• _Fonte_:
= = = =
Nesta linha de raciocínio, os pensadores do Modelo Democrático-burguês
propõem uma inusitada aliança entre o proletariado e a burguesia nacional, uma vez
que ambas as classes, por motivos distintos, convergiam suas pretensões na luta
contra a opressão feudo-imperialista. A bandeira comum capaz de promover essa
união, ainda que temporária, entre a classe trabalhadora e a burguesia nacional
atenderia pelo nome - mais uma vez - de industrialização.
Portanto, o grosso da burguesia nacional continuava sendo considerada como um dos setores de vanguarda das forças revolucionárias, que se antagonizavam não apenas com os setores dos latifundiários exportadores, mas agora se indispunham também com o capital estrangeiro que vinha deformando a industrialização do país e absorvendo nossas riquezas e receitas de importações com suas remessas de lucro, retardando, assim, o desenvolvimento (MANTEGA, 1992, p. 168).
No que se refere ao interesse do proletariado, a industrialização, por um lado,
elevaria o nível salarial e diminuiria a taxa de desemprego; por outro, a burguesia
industrial seria favorecida com o fortalecimento do mercado interno e a mitigação
dos efeitos nefastos da concorrência imperialista. No plano teórico, uma
compreensão evolucionista da história justificou a percepção sobre a
imprescindibilidade do sistema pré-capitalista agro-industrial brasileiro progredir,
linearmente, até a consolidação de sistema capitalista avançado e, posteriormente,
80
alcançar uma sociedade socialista igualitária e socialmente justa.
Não cabe aqui apontar as contradições e déficits do Modelo Democrático-
Burguês. Naquilo que interessa diretamente ao presente trabalho, a analise
leninista-brasileira defendeu a tese de que desenvolvimento nacional relaciona-se
com a consolidação de um parque industrial, ou seja, o desenvolvimento brasileiro é
percebido, unicamente, como um processo nacional de industrialização, combate ao
latifúndio e ao imperialismo norte americano. Desenvolvimento é sinônimo de
industrialização nacional e nada mais!
= = = =
• _Material reunido_:
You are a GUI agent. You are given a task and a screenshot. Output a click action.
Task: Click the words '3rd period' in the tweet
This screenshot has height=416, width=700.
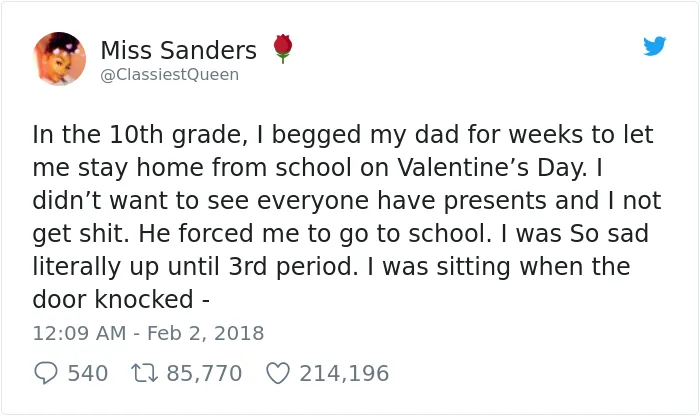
= = = =
• _Atividade proposta_:
Transcreva, do texto sobre o Modelo Democrático-burguês, o trecho que começa em "Nesta linha de" e vai até "- de industrialização.".

• _Resolução do exercício_:
Nesta linha de raciocínio, os pensadores do Modelo Democrático-burguês
propõem uma inusitada aliança entre o proletariado e a burguesia nacional, uma vez
que ambas as classes, por motivos distintos, convergiam suas pretensões na luta
contra a opressão feudo-imperialista. A bandeira comum capaz de promover essa
união, ainda que temporária, entre a classe trabalhadora e a burguesia nacional
atenderia pelo nome - mais uma vez - de industrialização.